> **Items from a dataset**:
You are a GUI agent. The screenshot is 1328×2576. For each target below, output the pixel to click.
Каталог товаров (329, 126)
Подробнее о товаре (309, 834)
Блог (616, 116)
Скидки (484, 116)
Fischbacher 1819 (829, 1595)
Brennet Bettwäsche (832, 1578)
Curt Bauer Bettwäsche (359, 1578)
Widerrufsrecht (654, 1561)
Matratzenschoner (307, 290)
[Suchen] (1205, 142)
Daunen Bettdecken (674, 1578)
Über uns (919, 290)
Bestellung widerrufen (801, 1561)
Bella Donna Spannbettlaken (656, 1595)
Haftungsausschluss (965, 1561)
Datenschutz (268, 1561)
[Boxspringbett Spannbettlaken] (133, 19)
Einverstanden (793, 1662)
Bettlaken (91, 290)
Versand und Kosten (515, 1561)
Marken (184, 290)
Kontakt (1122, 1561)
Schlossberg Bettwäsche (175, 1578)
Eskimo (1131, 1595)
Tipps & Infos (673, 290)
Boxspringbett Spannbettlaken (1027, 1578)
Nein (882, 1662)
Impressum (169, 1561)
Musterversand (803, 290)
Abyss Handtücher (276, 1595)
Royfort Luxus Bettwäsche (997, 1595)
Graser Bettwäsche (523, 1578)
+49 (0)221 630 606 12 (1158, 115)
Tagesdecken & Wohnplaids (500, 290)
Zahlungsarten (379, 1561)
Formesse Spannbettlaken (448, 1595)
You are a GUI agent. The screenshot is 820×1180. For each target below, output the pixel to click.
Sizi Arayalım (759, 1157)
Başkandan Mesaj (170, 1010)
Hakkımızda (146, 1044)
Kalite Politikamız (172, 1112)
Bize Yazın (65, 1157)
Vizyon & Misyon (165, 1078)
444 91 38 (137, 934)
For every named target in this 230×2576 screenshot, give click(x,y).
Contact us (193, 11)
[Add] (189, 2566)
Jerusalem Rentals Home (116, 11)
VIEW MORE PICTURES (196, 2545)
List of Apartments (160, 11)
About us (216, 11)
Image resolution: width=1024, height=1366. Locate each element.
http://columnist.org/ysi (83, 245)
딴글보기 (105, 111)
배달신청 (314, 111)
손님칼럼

> **Prompt**: Once the line with "Каталог товаров (329, 126)" is found in the records above, print exactly that line and every line after it through the line with "Daunen Bettdecken (674, 1578)".

> **Your solution**:
Каталог товаров (329, 126)
Подробнее о товаре (309, 834)
Блог (616, 116)
Скидки (484, 116)
Fischbacher 1819 (829, 1595)
Brennet Bettwäsche (832, 1578)
Curt Bauer Bettwäsche (359, 1578)
Widerrufsrecht (654, 1561)
Matratzenschoner (307, 290)
[Suchen] (1205, 142)
Daunen Bettdecken (674, 1578)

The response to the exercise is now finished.